The embodiment also provides a ship, which comprises the pod type propulsion device according to any one of the above schemes, and the volume of the pod type propulsion device is reduced, so that the ship has good hydrodynamic performance, stable sailing and improved reliability.

It is to be understood that the above examples of the present utility model are provided for clarity of illustration only and are not limiting of the embodiments of the present utility model. Various obvious changes, rearrangements and substitutions can be made by those skilled in the art without departing from the scope of the utility model. It is not necessary here nor is it exhaustive of all embodiments.
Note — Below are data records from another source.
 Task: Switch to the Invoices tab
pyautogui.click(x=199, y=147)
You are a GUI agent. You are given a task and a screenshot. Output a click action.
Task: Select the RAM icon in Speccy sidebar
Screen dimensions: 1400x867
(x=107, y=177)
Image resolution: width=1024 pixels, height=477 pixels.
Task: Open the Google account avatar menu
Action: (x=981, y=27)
Any modification, equivalent replacement, improvement, etc. which come within the spirit and principles of the utility model are desired to be protected by the following claims.

Claims (10)

1. The nacelle type propulsion device is characterized by comprising a box body (10), a motor shaft (20), a bearing seat (30) and a supporting component (40), wherein the motor shaft (20) is arranged on the box body (10) and the bearing seat (30) in a penetrating mode, and the supporting component (40) is sleeved between the motor shaft (20) and the bearing seat (30); wherein the support assembly (40) comprises:

A fastening sleeve (41) provided on the outer periphery of the motor shaft (20);

Two opposite support bearings (42) are arranged between the fastening sleeve (41) and the bearing seat (30), and the two support bearings (42) can respectively bear axial forces in two opposite directions of the motor shaft (20); and the support bearing (42) and the fastening sleeve (41) are in taper fit so as to bear radial force of the motor shaft (20).

2. Nacelle-type propulsion device according to claim 1, characterized in that the outer circumference of the tightening sleeve (41) is screwed with a propulsion nut (43), one end of the propulsion nut (43) being in abutment with one of the support bearings (42).

3. Nacelle-type propulsion device according to claim 2, characterized in that a locking nut (44) is screwed on the outer periphery of the motor shaft (20), said locking nut (44) being in abutment with the other end of the propulsion nut (43).

4. Nacelle-type propulsion device according to claim 1, characterized in that the bearing housing (30) is provided with oil holes, which communicate with oil supply means and the support bearing (42).

5. The pod propulsion device according to claim 1, further comprising a sealing bush (62) and a plurality of lip seals (63) arranged at intervals along the axial direction of the motor shaft (20), wherein the sealing bush (62) is arranged on the periphery of the motor shaft (20) in a sealing manner, and wherein the lip seals (63) are arranged on the periphery of the sealing bush (62) and are located on the side of the support assembly (40) facing the inside of the case (10).

6. Nacelle propulsion device according to claim 5, characterised in that a delta seal (64) is provided between the sealing bushing (62) and the motor shaft (20).

7. The pod propulsion device according to claim 5, characterized by the lip seal (63) being provided with a packing seal (66) on the side remote from the support assembly (40).

8. The pod propulsion device according to claim 6, characterized by a dust ring (65) between the lip seal (63) and the packing seal (66).

9. Nacelle-type propulsion device according to any of claims 1-8, characterized in that an insulation is provided between the bearing housing (30) and the tank (10).

10. Vessel, comprising a pod propulsion device according to any of the claims 1-9.